Brief a = Output the entries from their first line through the line that contains "Action: point(895,132)", with both of those lines included, and leave the pictures out.

Prior to the install of the mod con it looks like each radiator was independently and locally controlled as each run of fin tube has a bypass and a local valve. Some of the valves are gone, some are still there but the wires are buried in a basement ceiling or something. So in effect the whole house was run as a single loop with each run of fin tube locally controlled. When the mod con went in, they chopped the house up into zones and put zone valves at the returns in the basement and tossed the controllers/thermostats for the local zones.

Locally on each run of fin tube, the finned element does get hot and radiate but there is a non-zero amount of water running through the bypass as the bypass gets hot as well.

One effect of this is that water that hasnt lost much of any heat gets mixed with the water that has run through the fin tube and returns to the massively oversized boiler and the boiler short cycles as the return temp climbs into the "too-high" zone.

Another effect is a loss in heating efficiency I think. In each run of fin tube some amount (hard to measure, maybe half or a quarter) of the heated water runs through the bypass and isnt used to heat the room! As a result my living room gets cold and we have to run a space heater to supplement the fin-tube.

So the company that installed the mod con, chopped the house into zones and threw awy the valve controllers really screwed this system up IMHO.

Brief b = Return the whole text on the fin-tube bypasses and boiler zoning, word for word.

Source data =
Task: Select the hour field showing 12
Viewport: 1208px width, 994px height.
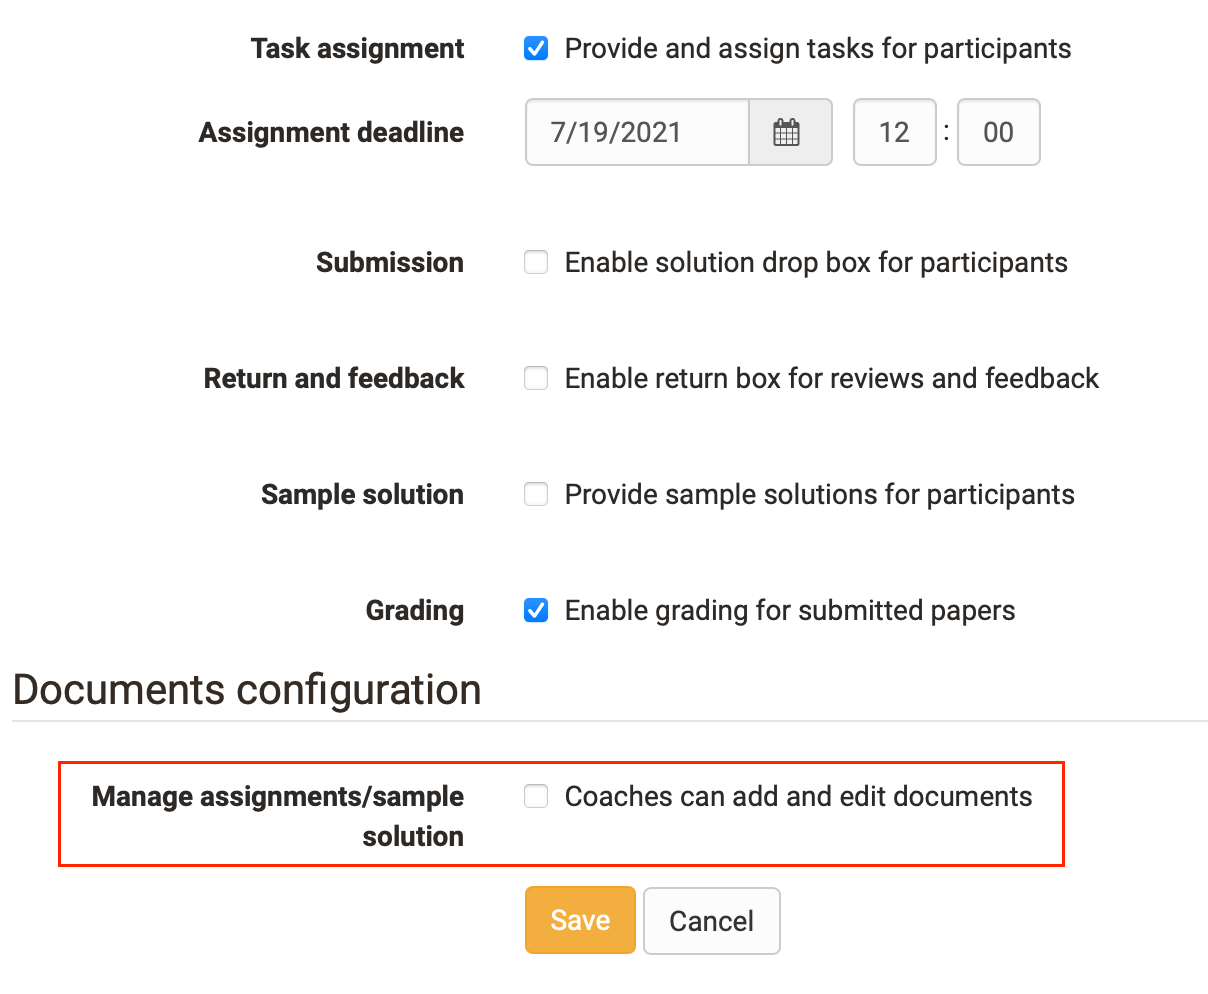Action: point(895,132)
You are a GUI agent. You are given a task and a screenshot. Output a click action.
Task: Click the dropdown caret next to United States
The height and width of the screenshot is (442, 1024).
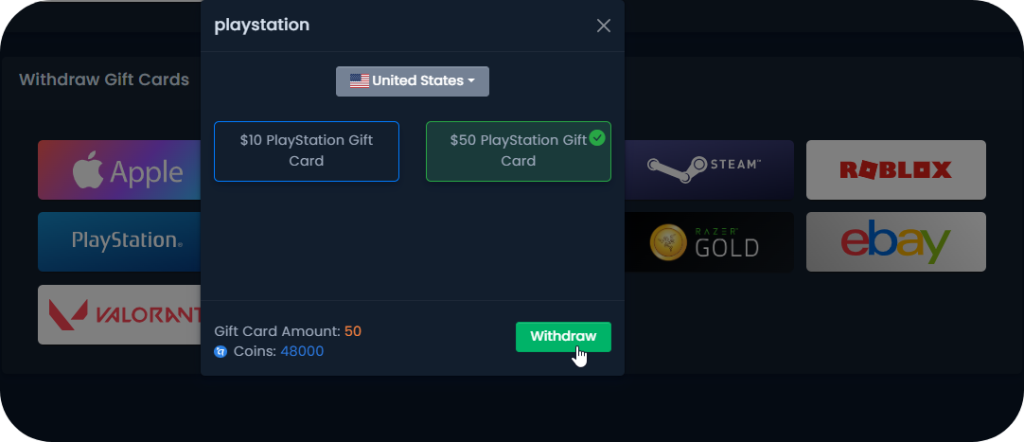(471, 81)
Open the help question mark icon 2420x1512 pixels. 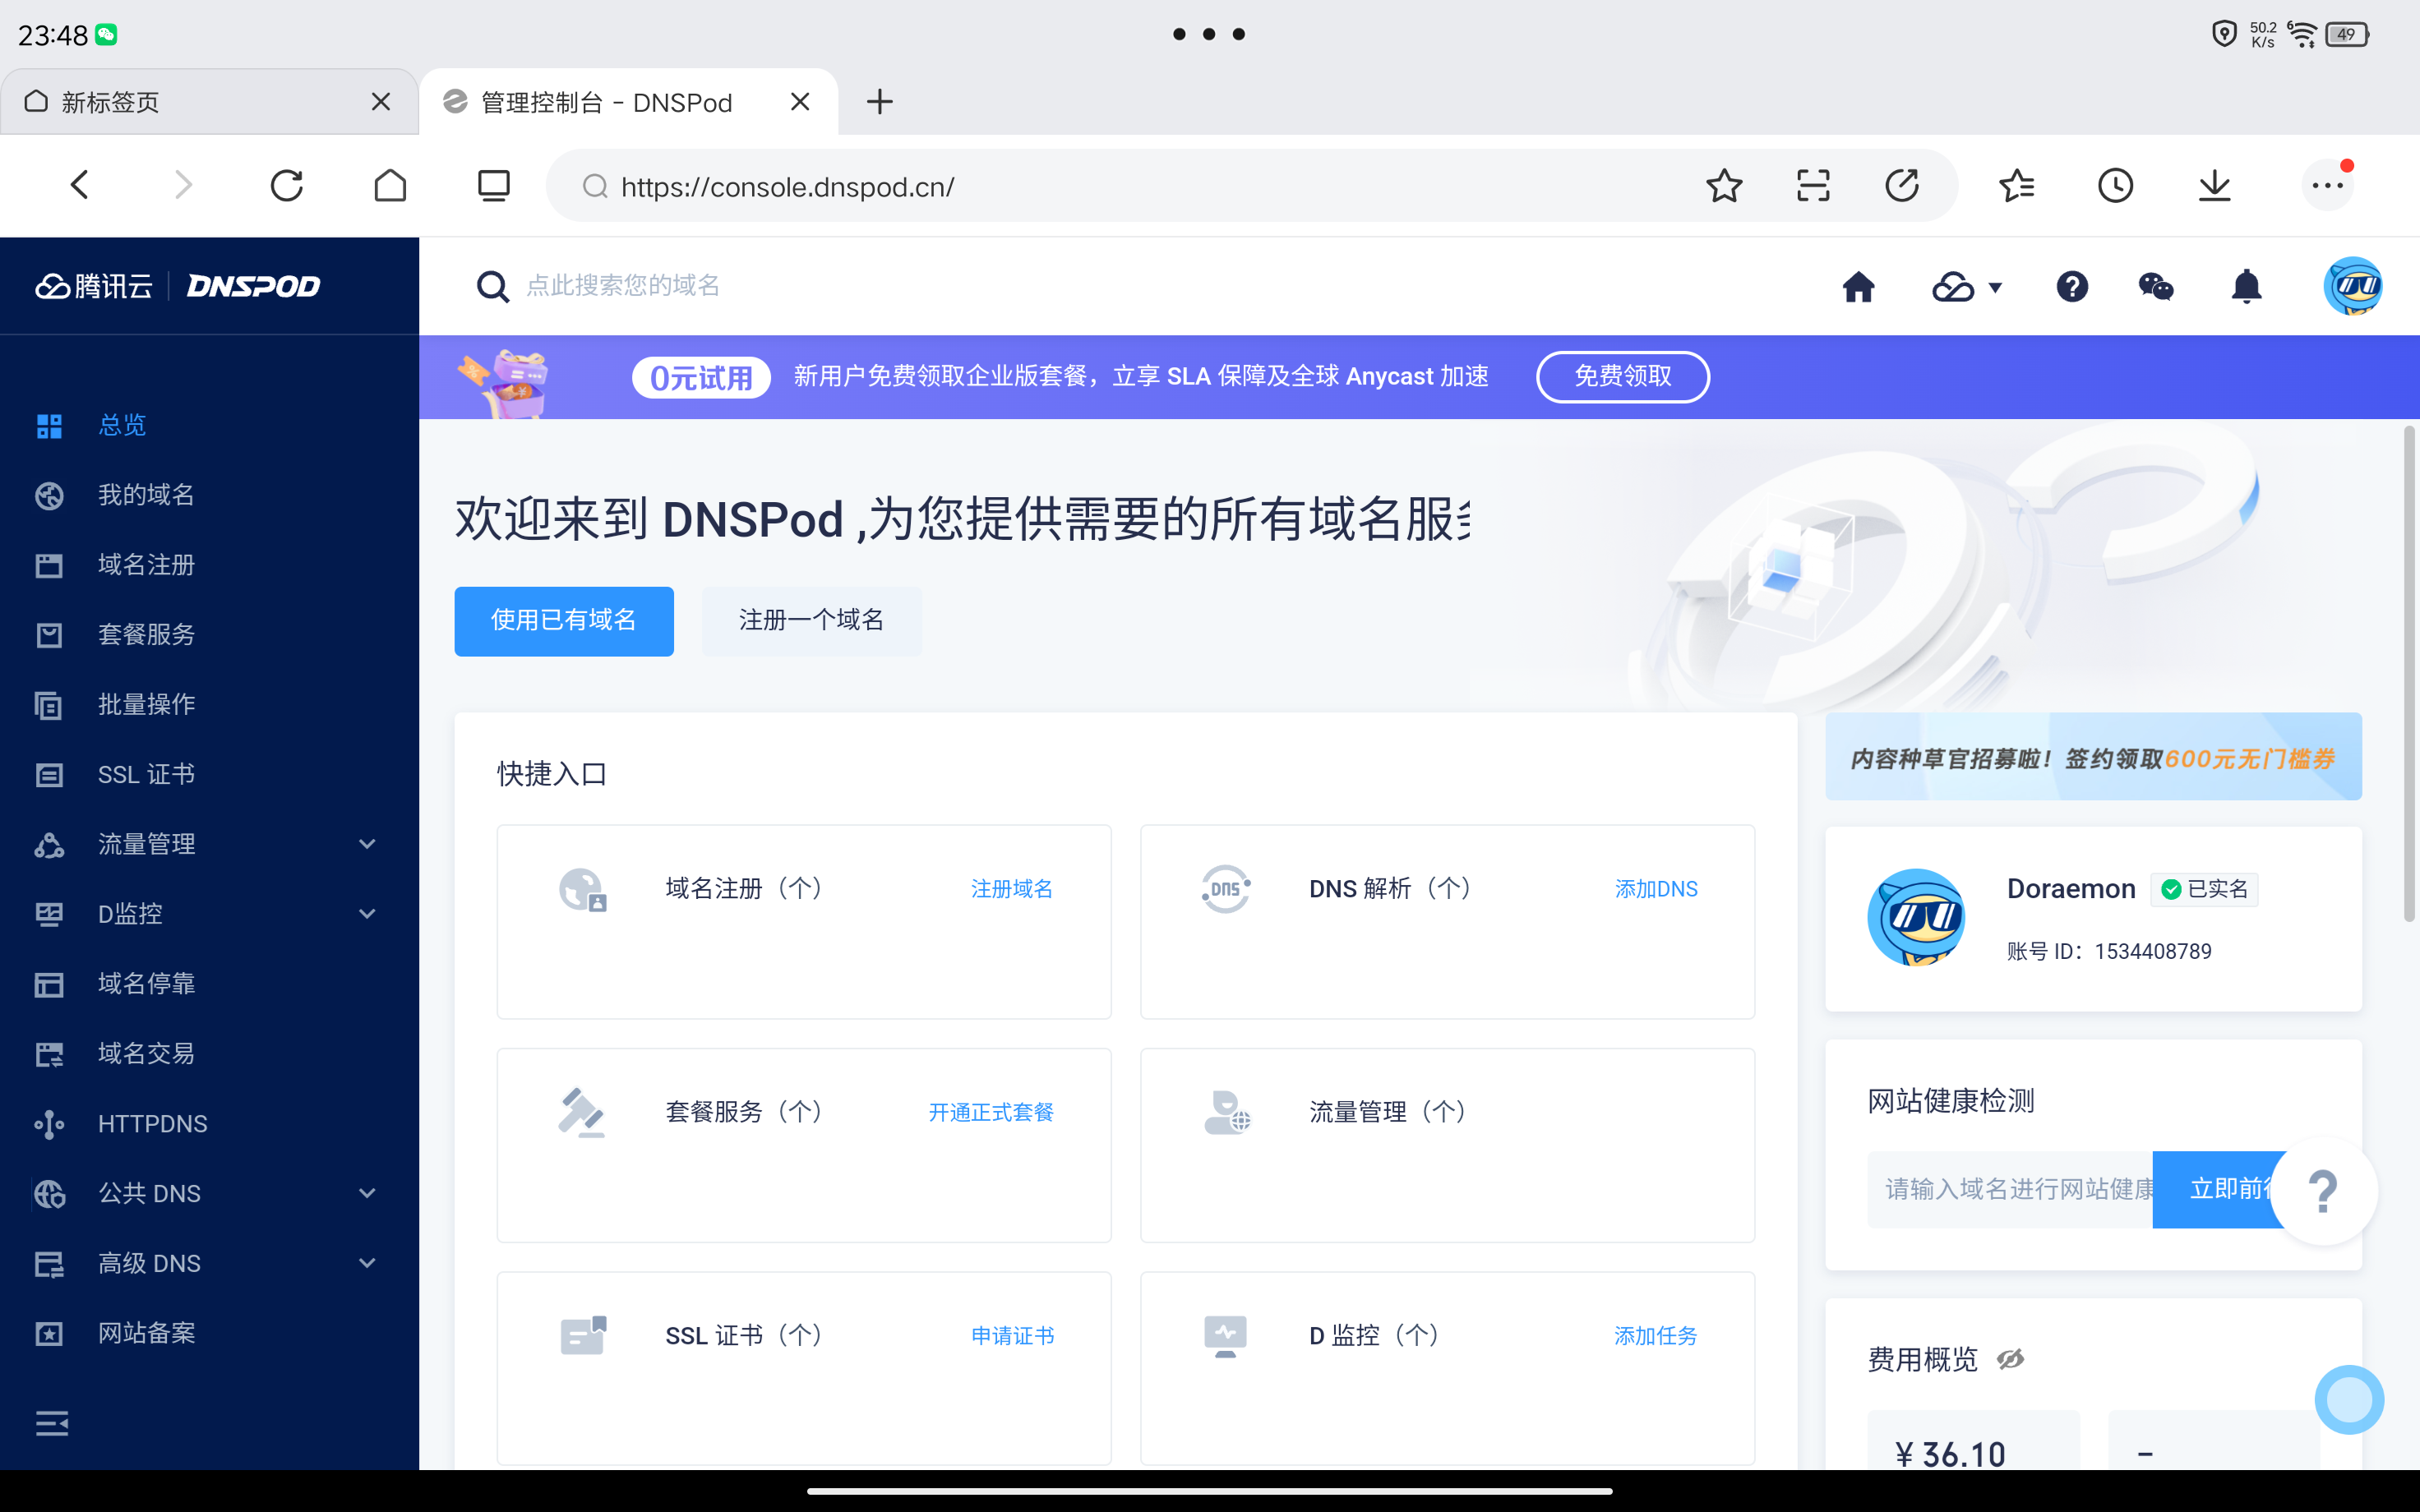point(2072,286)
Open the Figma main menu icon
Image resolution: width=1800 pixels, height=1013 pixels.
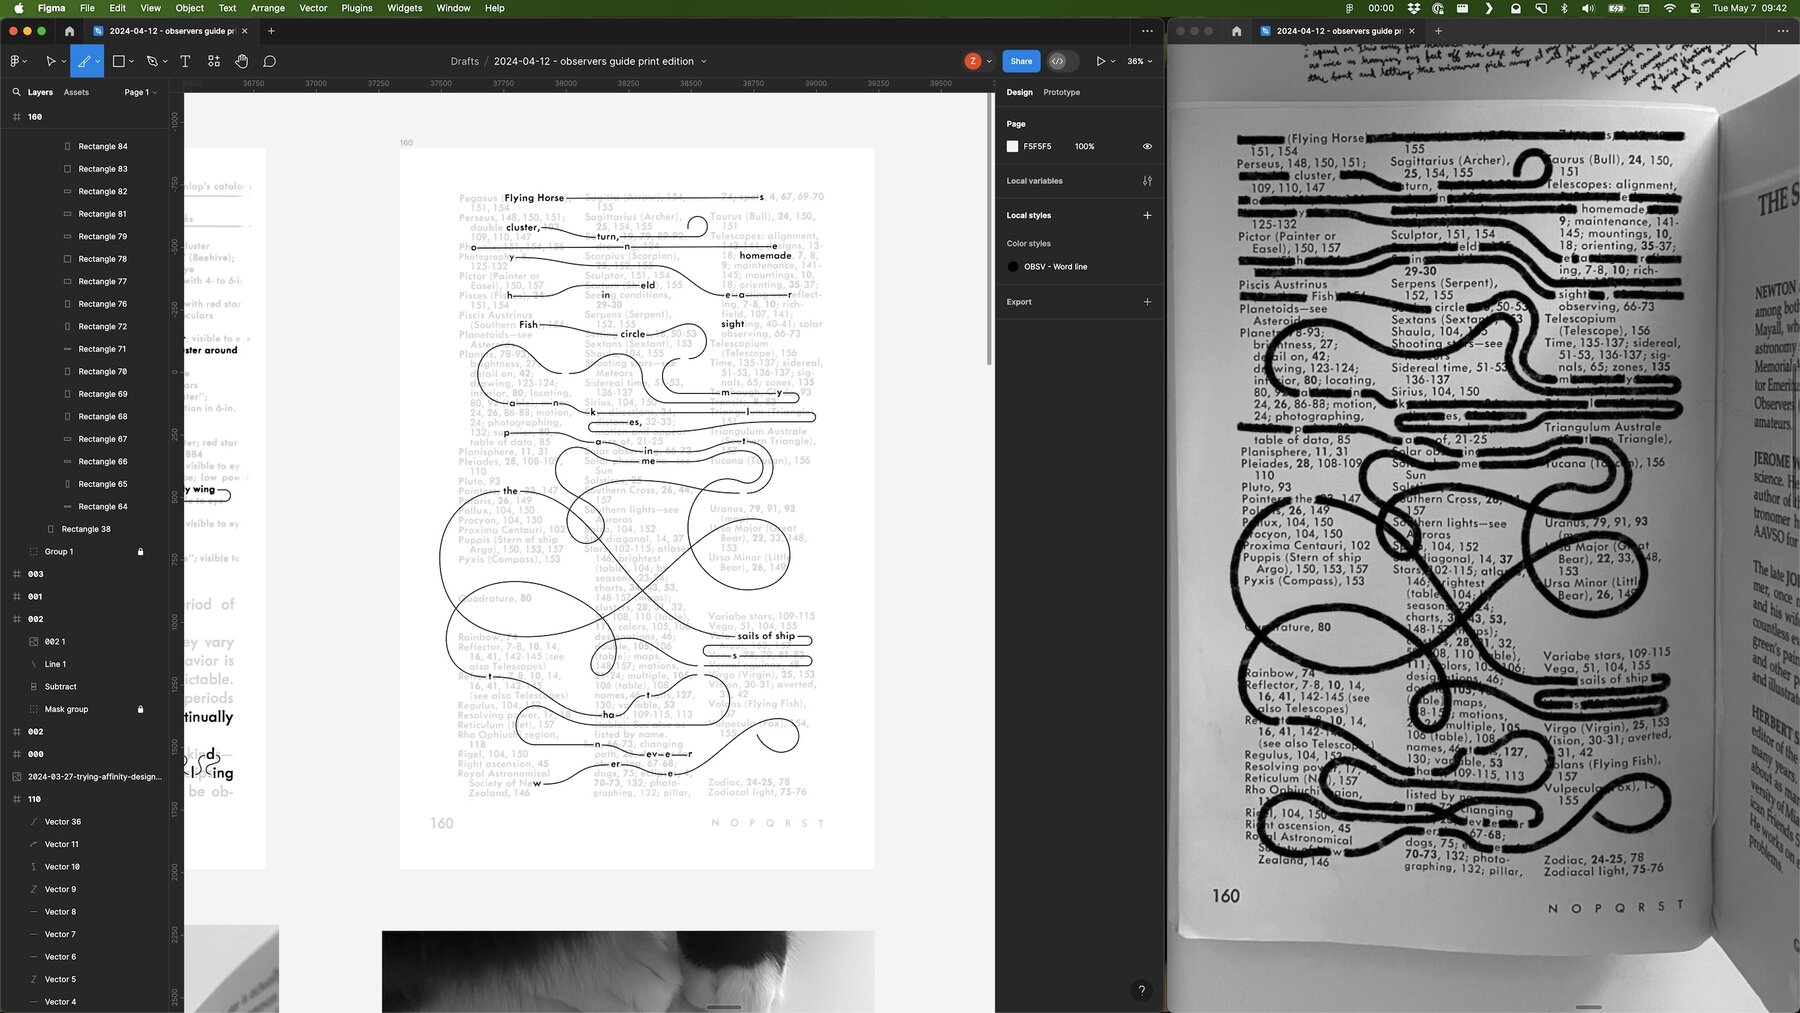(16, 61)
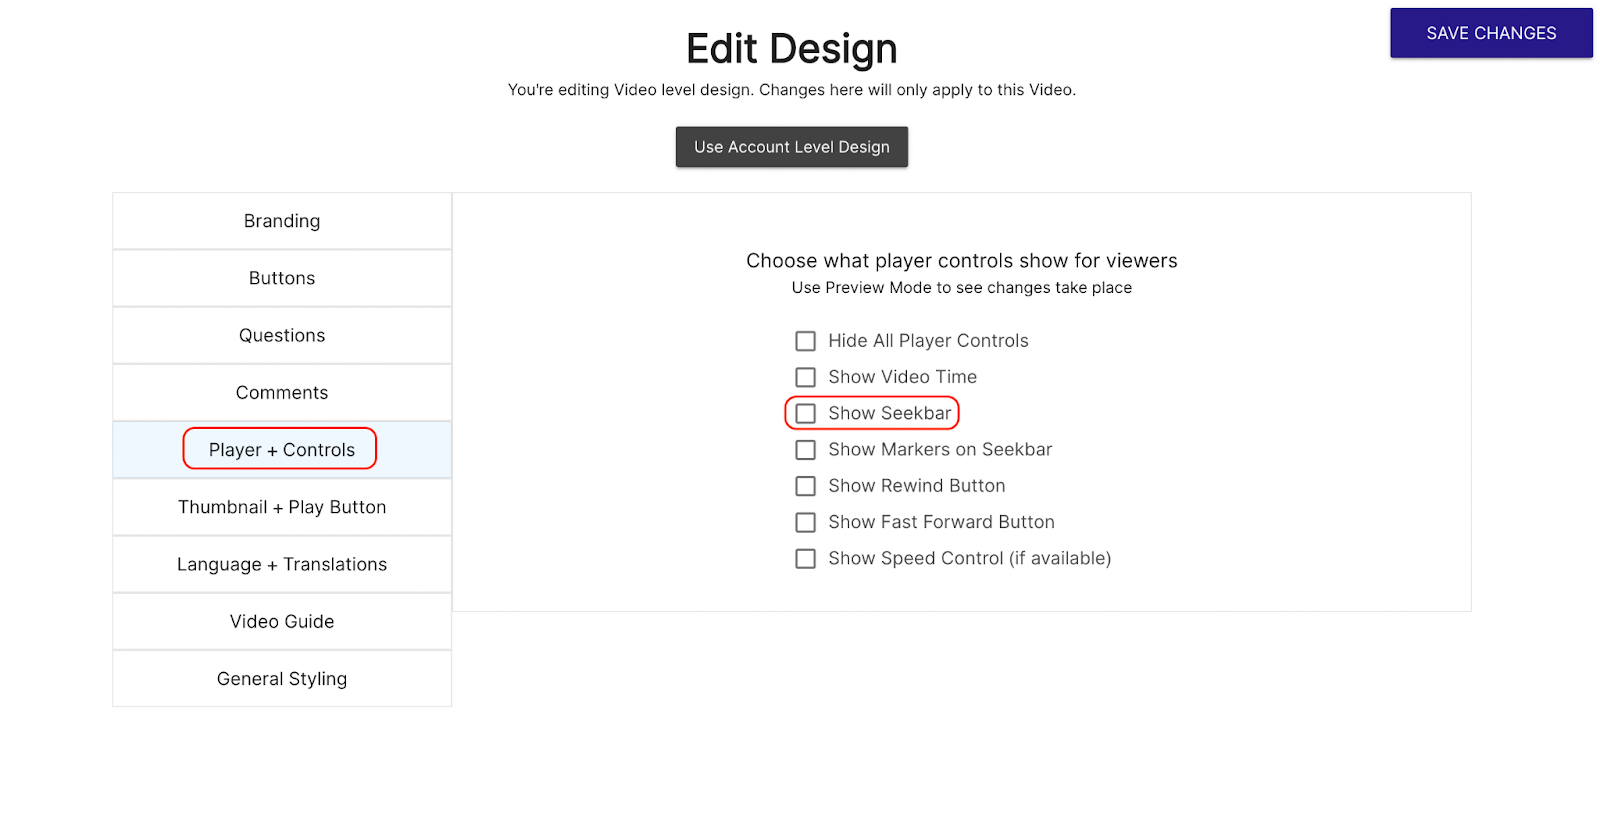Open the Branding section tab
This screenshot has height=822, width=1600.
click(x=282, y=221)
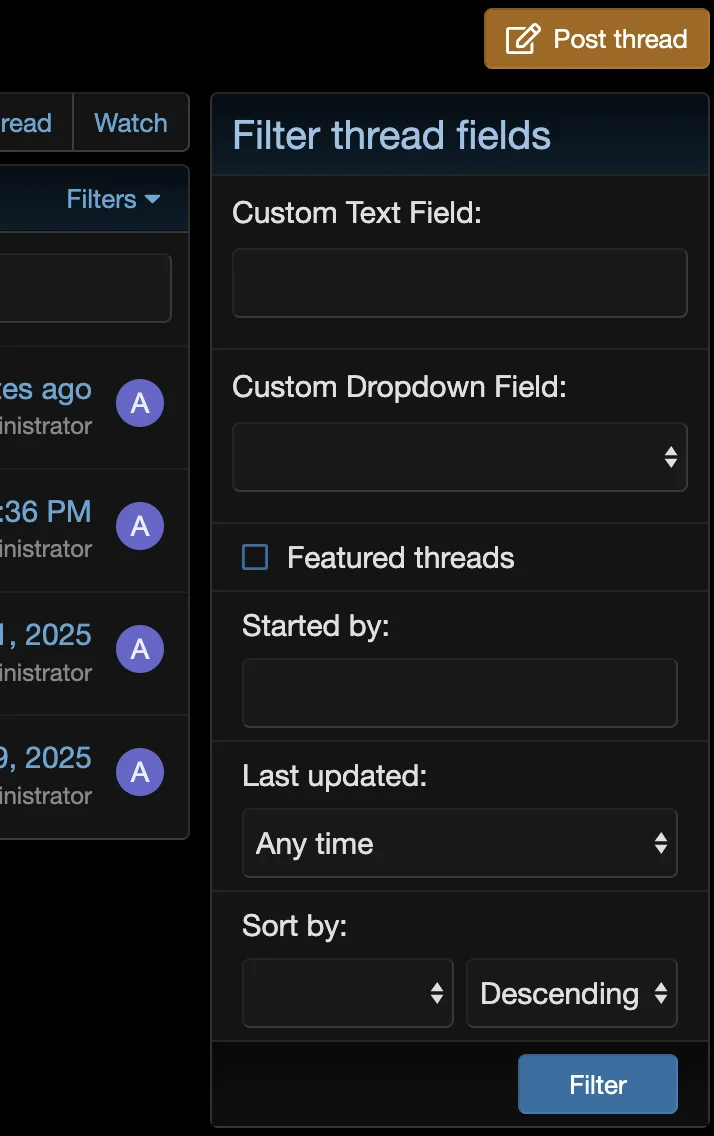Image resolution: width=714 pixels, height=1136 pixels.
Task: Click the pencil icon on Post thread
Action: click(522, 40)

Exercise solution a =
Task: Select the hour field showing 12
Viewport: 1208px width, 994px height.
Action: point(895,132)

Exercise solution b =
Prior to the install of the mod con it looks like each radiator was independently and locally controlled as each run of fin tube has a bypass and a local valve. Some of the valves are gone, some are still there but the wires are buried in a basement ceiling or something. So in effect the whole house was run as a single loop with each run of fin tube locally controlled. When the mod con went in, they chopped the house up into zones and put zone valves at the returns in the basement and tossed the controllers/thermostats for the local zones.

Locally on each run of fin tube, the finned element does get hot and radiate but there is a non-zero amount of water running through the bypass as the bypass gets hot as well.

One effect of this is that water that hasnt lost much of any heat gets mixed with the water that has run through the fin tube and returns to the massively oversized boiler and the boiler short cycles as the return temp climbs into the "too-high" zone.

Another effect is a loss in heating efficiency I think. In each run of fin tube some amount (hard to measure, maybe half or a quarter) of the heated water runs through the bypass and isnt used to heat the room! As a result my living room gets cold and we have to run a space heater to supplement the fin-tube.

So the company that installed the mod con, chopped the house into zones and threw awy the valve controllers really screwed this system up IMHO.